The output should be every line below, retyped exactly, with no images.
:: SUPPLIED ENTRIES
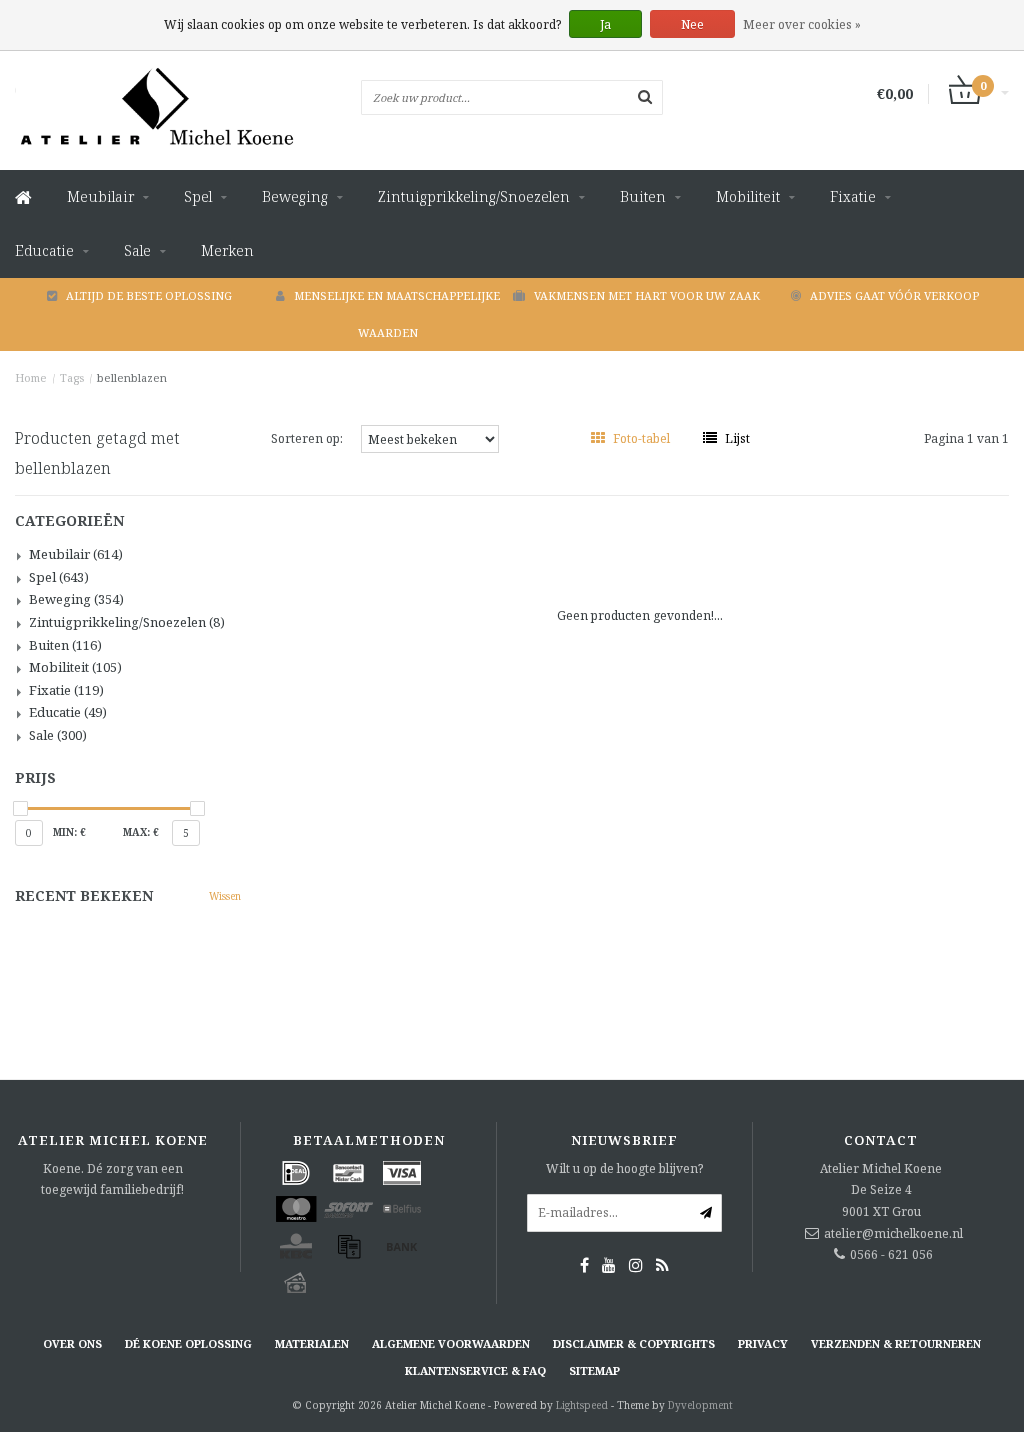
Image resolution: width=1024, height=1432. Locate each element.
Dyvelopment (700, 1405)
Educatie (44, 250)
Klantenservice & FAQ (475, 1370)
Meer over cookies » (802, 24)
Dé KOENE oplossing (188, 1343)
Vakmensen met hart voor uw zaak (647, 295)
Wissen (225, 896)
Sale (137, 250)
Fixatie (853, 196)
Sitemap (594, 1370)
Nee (692, 24)
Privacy (763, 1343)
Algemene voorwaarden (451, 1343)
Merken (227, 250)
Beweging (295, 196)
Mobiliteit (748, 196)
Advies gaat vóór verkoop (894, 295)
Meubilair (100, 196)
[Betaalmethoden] (296, 1173)
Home (31, 377)
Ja (605, 24)
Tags (72, 377)
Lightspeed (582, 1405)
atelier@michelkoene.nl (893, 1233)
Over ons (72, 1343)
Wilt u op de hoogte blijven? (624, 1168)
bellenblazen (132, 377)
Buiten (643, 196)
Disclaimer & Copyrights (634, 1343)
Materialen (312, 1343)
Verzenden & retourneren (896, 1343)
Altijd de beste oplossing (149, 295)
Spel (198, 196)
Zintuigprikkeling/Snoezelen (474, 196)
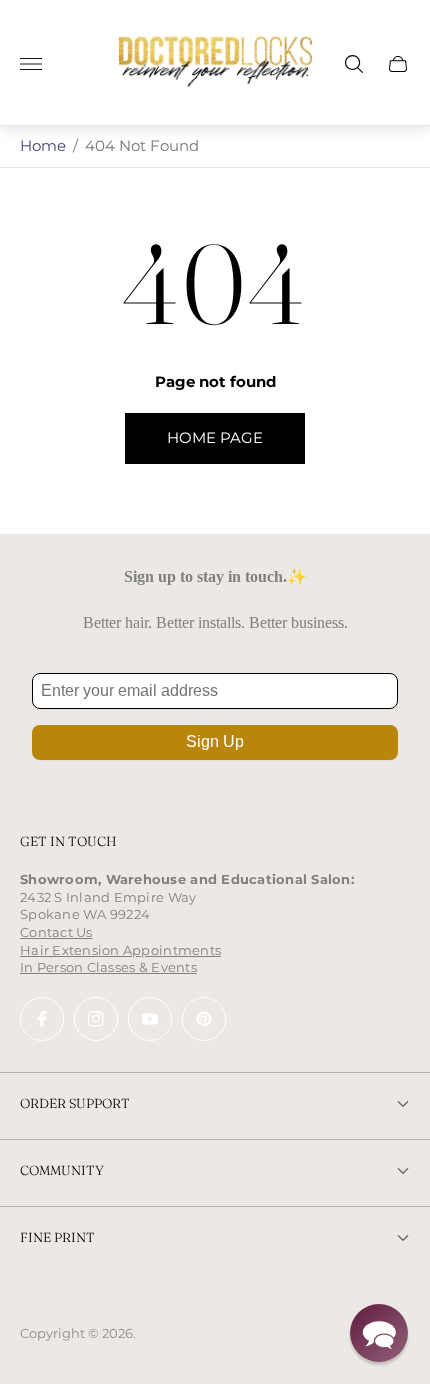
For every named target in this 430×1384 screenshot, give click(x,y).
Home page (215, 437)
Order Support (75, 1103)
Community (62, 1170)
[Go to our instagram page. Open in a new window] (96, 1019)
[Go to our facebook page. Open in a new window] (42, 1019)
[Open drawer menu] (31, 64)
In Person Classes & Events (108, 967)
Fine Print (57, 1237)
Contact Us (56, 932)
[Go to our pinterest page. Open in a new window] (204, 1019)
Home (43, 145)
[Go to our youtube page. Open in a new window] (150, 1019)
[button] (379, 1333)
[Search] (354, 64)
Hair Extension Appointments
::::
◆ **ANSWER SECTION**
Image resolution: width=1024, height=1432. Locate each element.
Dyvelopment (700, 1405)
Educatie (44, 250)
Klantenservice & FAQ (475, 1370)
Meer over cookies » (802, 24)
Dé KOENE oplossing (188, 1343)
Vakmensen met hart voor uw zaak (647, 295)
Wissen (225, 896)
Sale (137, 250)
Fixatie (853, 196)
Sitemap (594, 1370)
Nee (692, 24)
Privacy (763, 1343)
Algemene voorwaarden (451, 1343)
Merken (227, 250)
Beweging (295, 196)
Mobiliteit (748, 196)
Advies gaat vóór verkoop (894, 295)
Meubilair (100, 196)
[Betaalmethoden] (296, 1173)
Home (31, 377)
Ja (605, 24)
Tags (72, 377)
Lightspeed (582, 1405)
atelier@michelkoene.nl (893, 1233)
Over ons (72, 1343)
Wilt u op de hoogte blijven? (624, 1168)
bellenblazen (132, 377)
Buiten (643, 196)
Disclaimer & Copyrights (634, 1343)
Materialen (312, 1343)
Verzenden & retourneren (896, 1343)
Altijd de beste oplossing (149, 295)
Spel (198, 196)
Zintuigprikkeling/Snoezelen (474, 196)
For every named target in this 430×1384 screenshot, give click(x,y).
Home page (215, 437)
Order Support (75, 1103)
Community (62, 1170)
[Go to our instagram page. Open in a new window] (96, 1019)
[Go to our facebook page. Open in a new window] (42, 1019)
[Open drawer menu] (31, 64)
In Person Classes & Events (108, 967)
Fine Print (57, 1237)
Contact Us (56, 932)
[Go to our pinterest page. Open in a new window] (204, 1019)
Home (43, 145)
[Go to our youtube page. Open in a new window] (150, 1019)
[button] (379, 1333)
[Search] (354, 64)
Hair Extension Appointments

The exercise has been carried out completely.